**PROBLEM**
Starting at the line that contains "Where should I" and ending with the last of the lines below, reproduce them word for word, leaving out the pictures.
::: DATA IN THIS EXERCISE
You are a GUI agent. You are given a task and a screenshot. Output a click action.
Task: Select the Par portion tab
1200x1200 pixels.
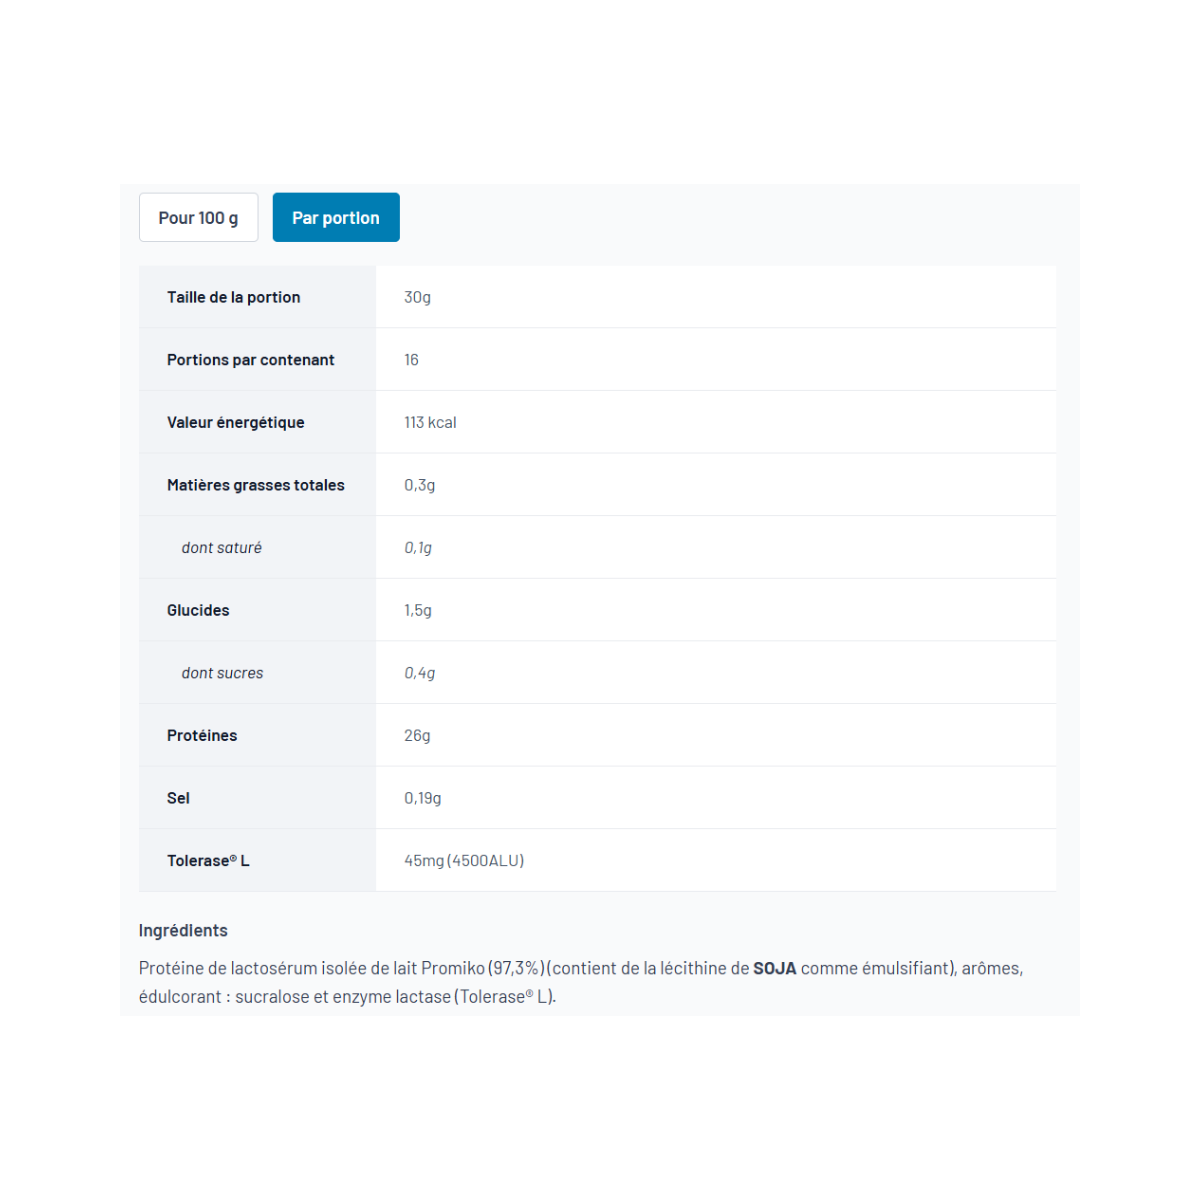click(x=336, y=217)
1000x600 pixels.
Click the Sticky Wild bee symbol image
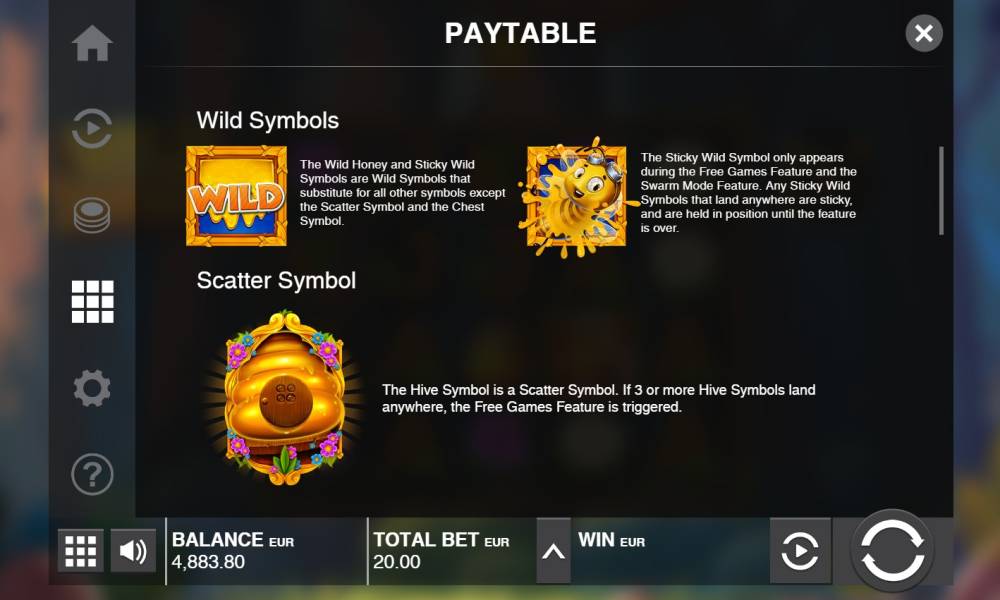tap(577, 196)
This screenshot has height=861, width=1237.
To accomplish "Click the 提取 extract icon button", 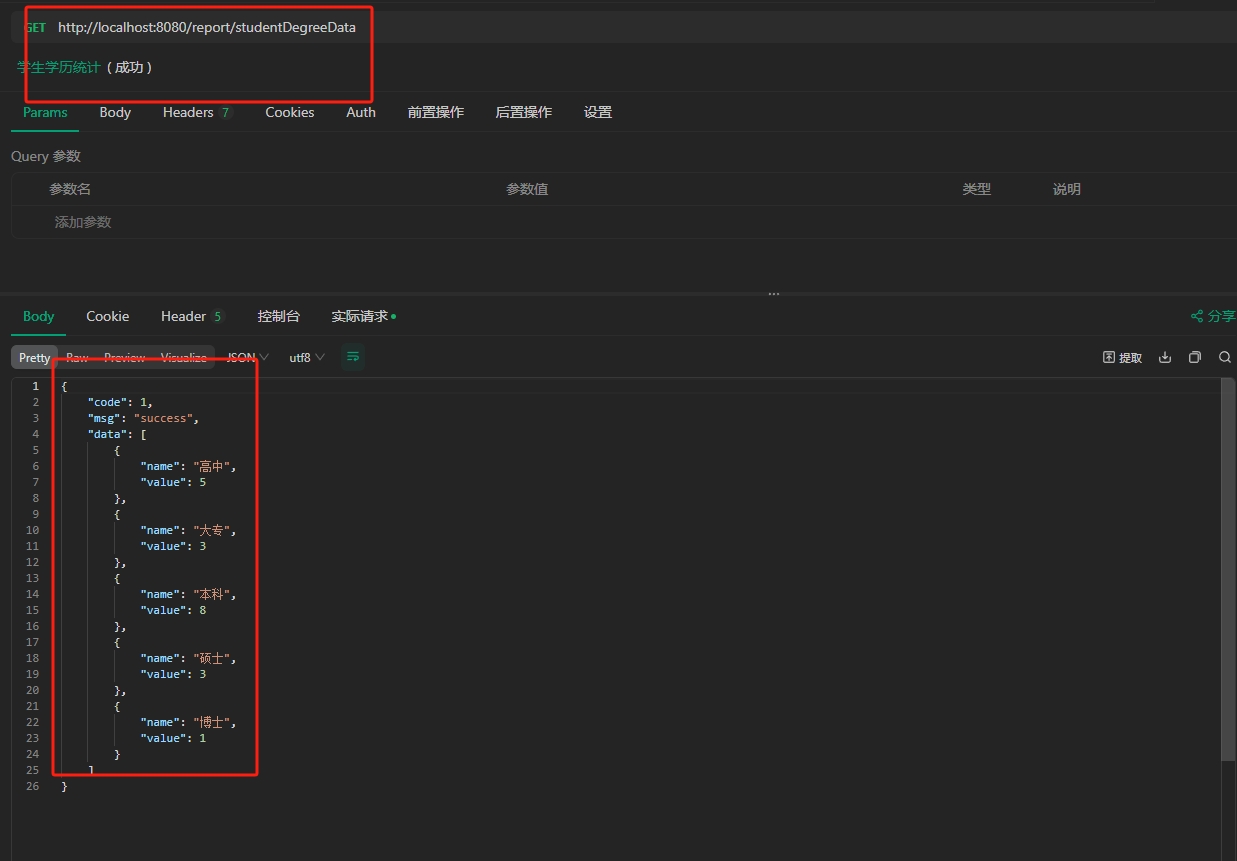I will (x=1122, y=357).
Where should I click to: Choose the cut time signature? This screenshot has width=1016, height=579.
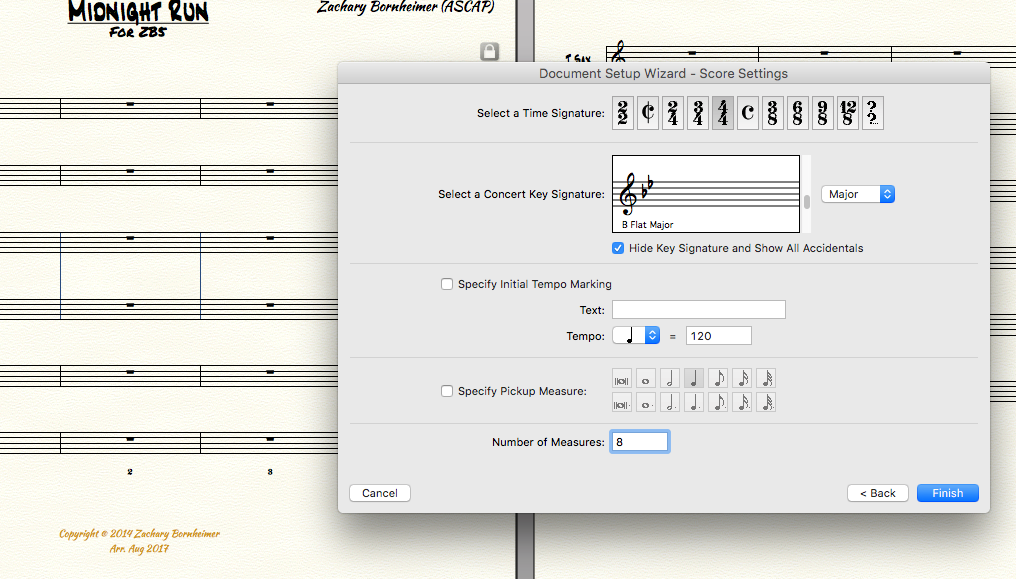(647, 114)
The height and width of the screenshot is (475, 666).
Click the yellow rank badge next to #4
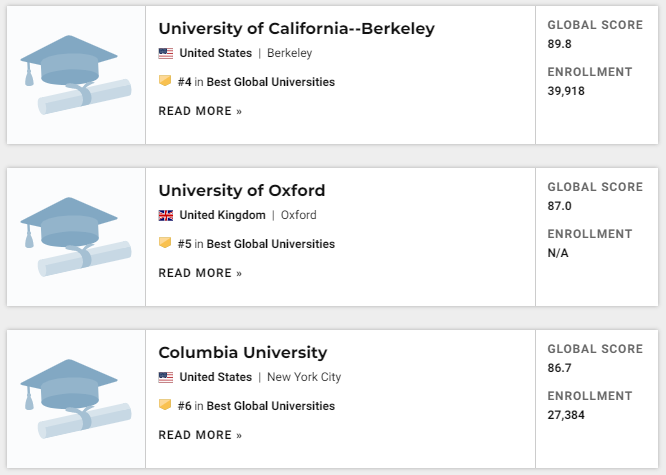165,81
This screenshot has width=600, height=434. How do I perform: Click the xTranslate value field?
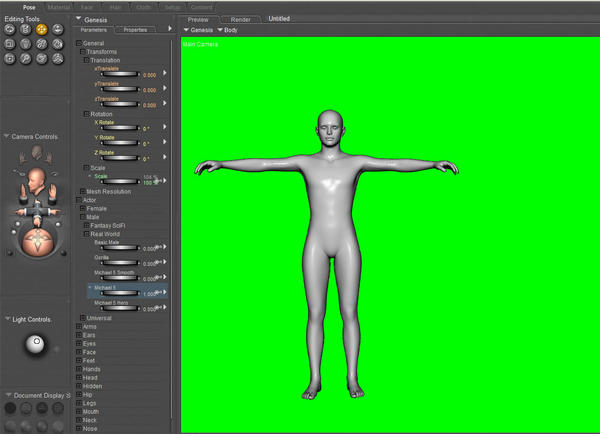click(x=149, y=74)
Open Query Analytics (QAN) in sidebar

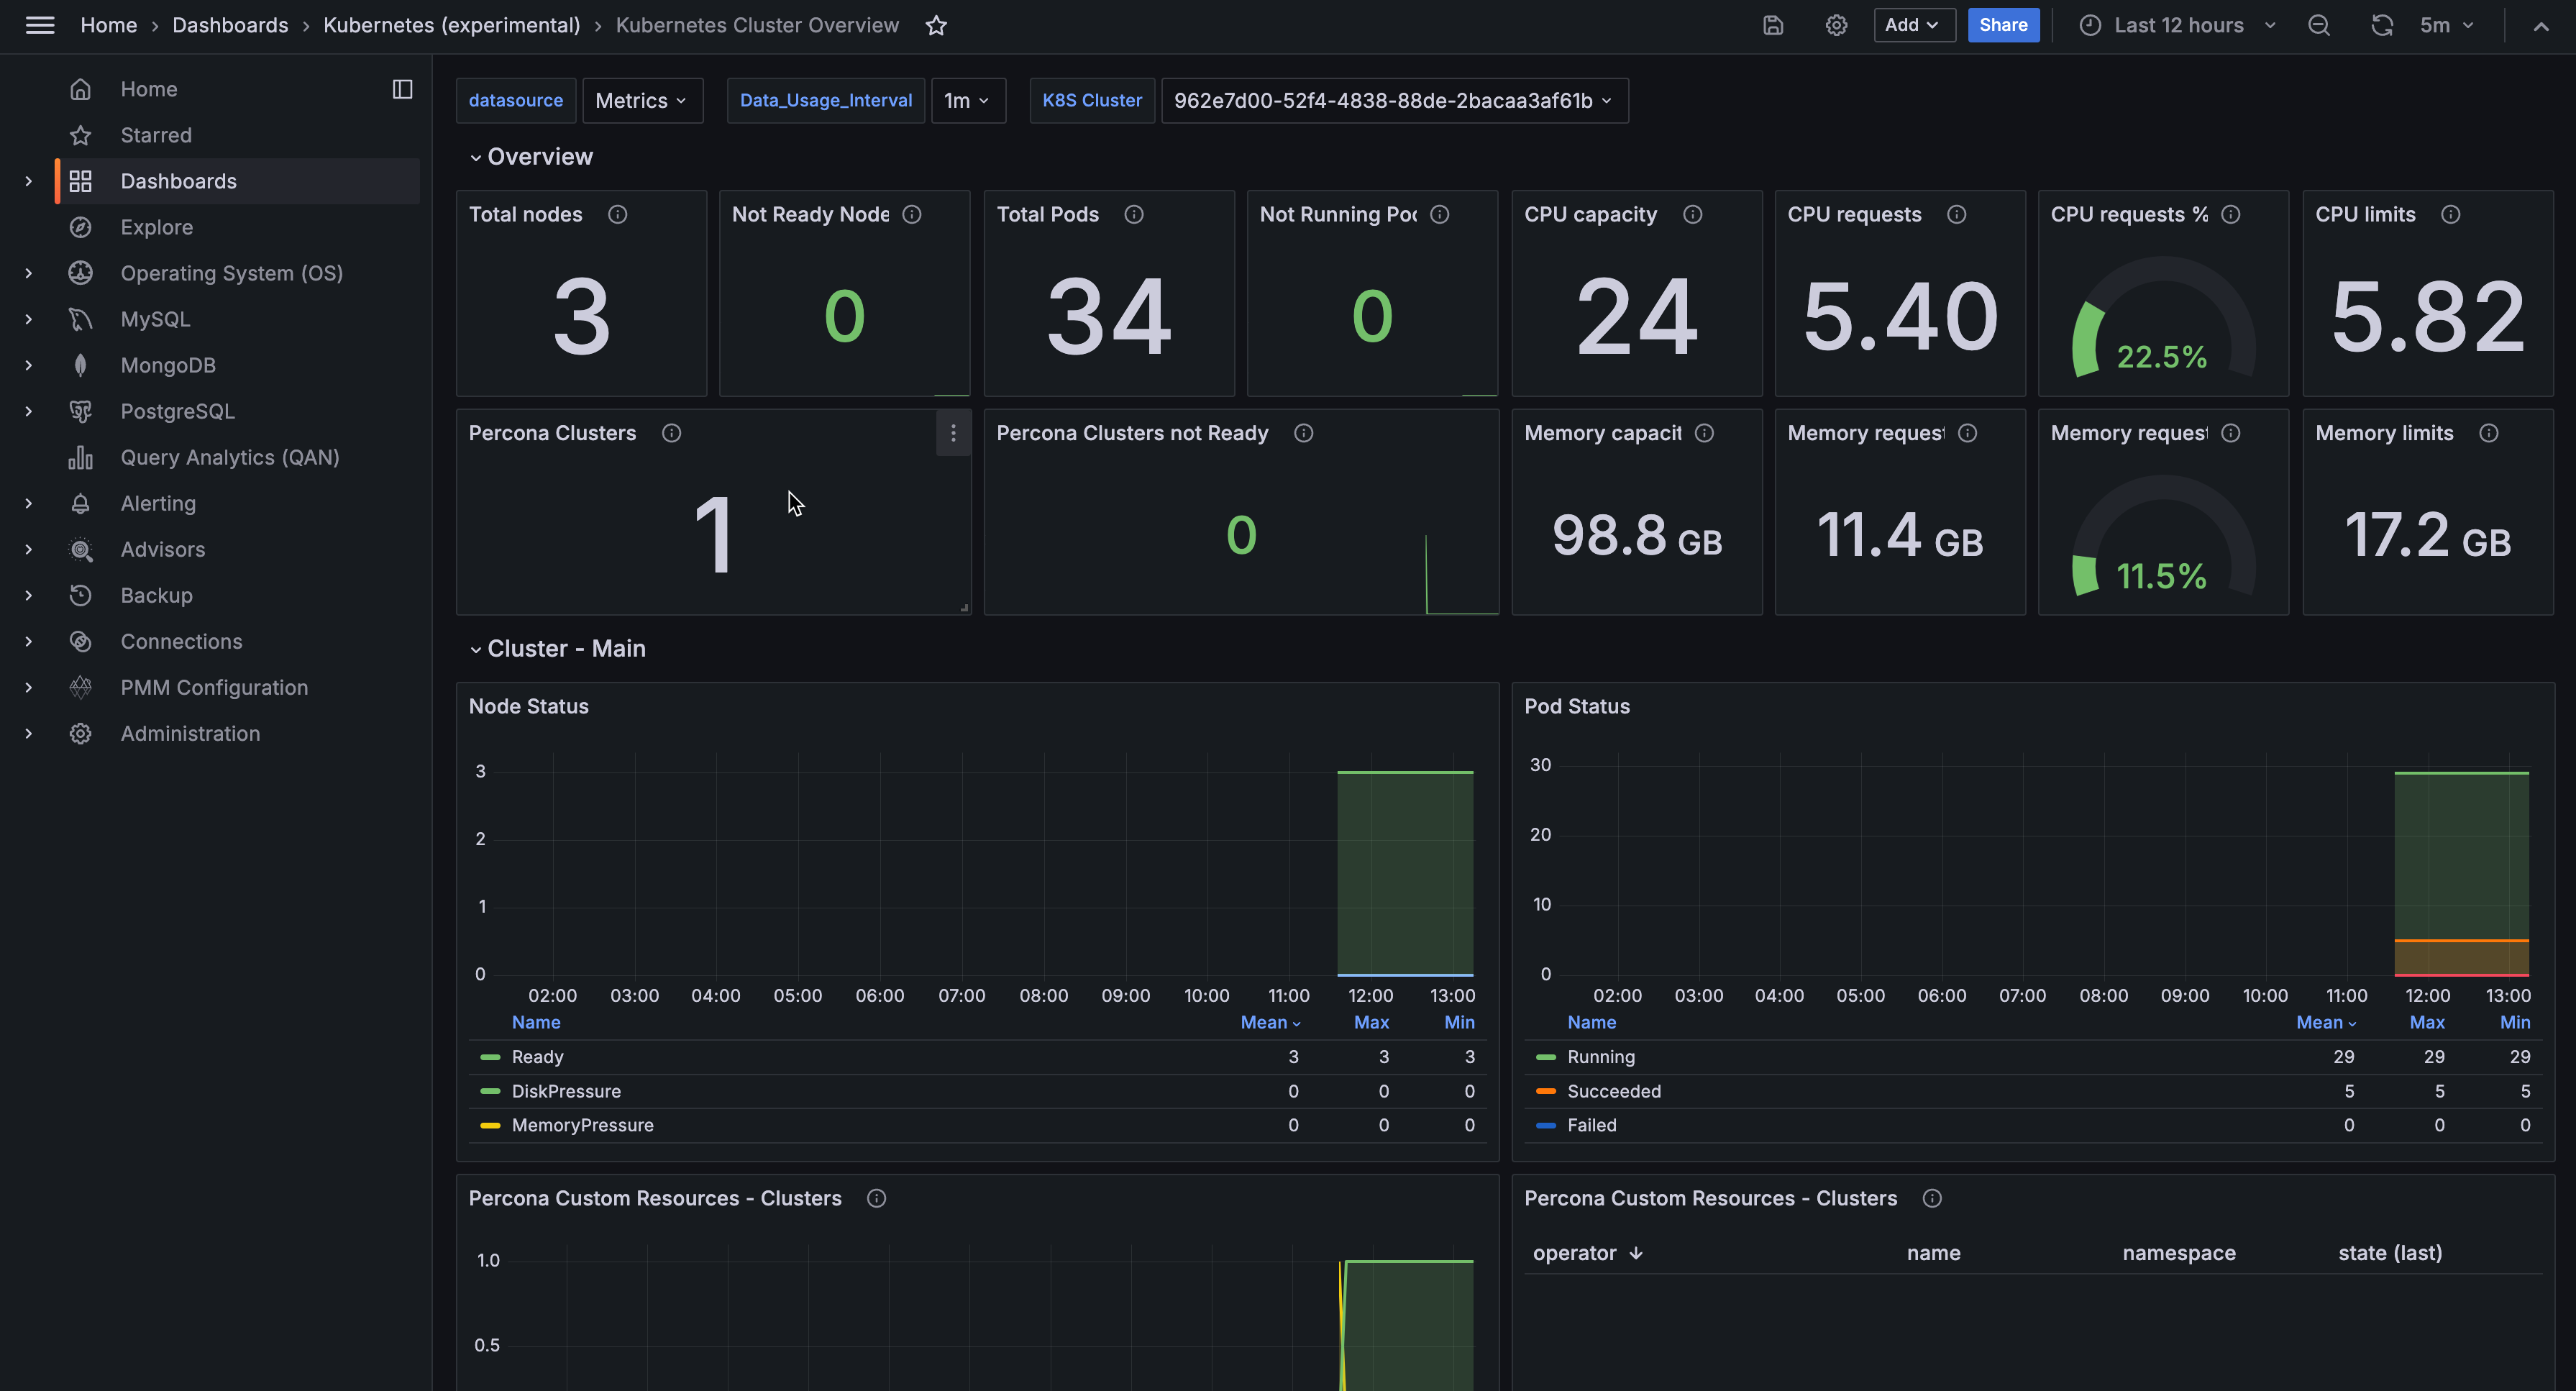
::::::
**TASK SOLUTION**
Where should I click to: Choose the cut time signature? This screenshot has width=1016, height=579.
(647, 114)
The height and width of the screenshot is (475, 666).
Click the yellow rank badge next to #4
165,81
This screenshot has width=600, height=434. How do I perform: Click the xTranslate value field?
click(x=149, y=74)
Open Query Analytics (QAN) in sidebar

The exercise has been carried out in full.